Private Payers Promote Development of Patient-Centered Medical Homes

By Stephen Siegel

Patient centered medical homes (“Medical Homes”) are likely to be an integral part of a successful accountable care organization. However, Medical Homes   represent a primary care delivery model that stands on its own. Unfortunately, the Medicare program has yet to develop a reimbursement mechanism that addresses the unique costs and services Medical Homes provide. However, private payers are already recognizing the increased quality and lower cost of health care items and services that can these facilities can achieve.

Private payers already are realizing the benefits of having their insureds primary care services delivered by a Medical Home. On January 27, 2012 WellPoint announced the results of a Medical Home study it had conducted. According to Dr. Harlan Levine, the company’s Executive Vice President: “Our medical home pilots have proven to make a meaningful difference in patient quality, outcomes and cost. Some of our pilots have experienced an 18 percent decrease in acute inpatient admissions and a 15 percent decrease in total ER visits while improving compliance with evidence-based treatment and preventative care guidelines.”

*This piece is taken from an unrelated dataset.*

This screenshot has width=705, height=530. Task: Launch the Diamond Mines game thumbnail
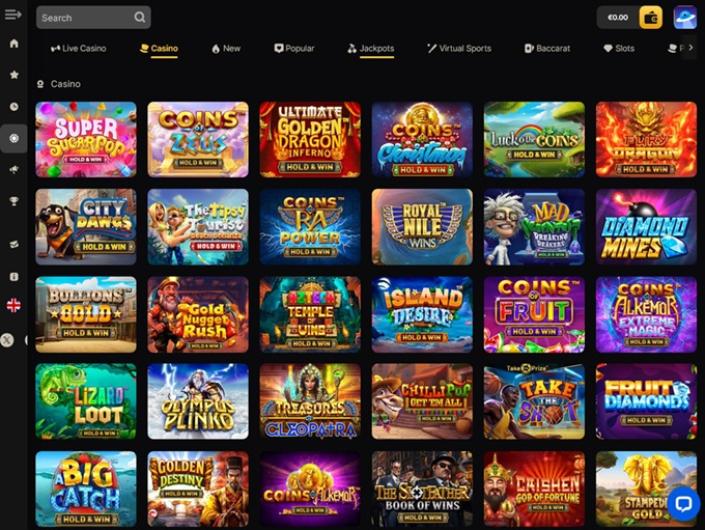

In light of these findings, WellPoint announced that it will incentivize primary care physicians to develop Medical Home delivery systems that meet requirements and standards adopted by this insurer and by accreditation organizations such as the National Committee on Quality Assurance (“NCQA”). WellPoint announced that practices meeting these requirements and standards could earn 30%-50% more than they currently are receiving from the insurer. The company announced its goal is to implement this program nationwide by the end of 2014.

Primary care physicians should carefully investigate the feasibility of developing a Medical Home, both for its own sake and as a stepping stone to ACO affiliation.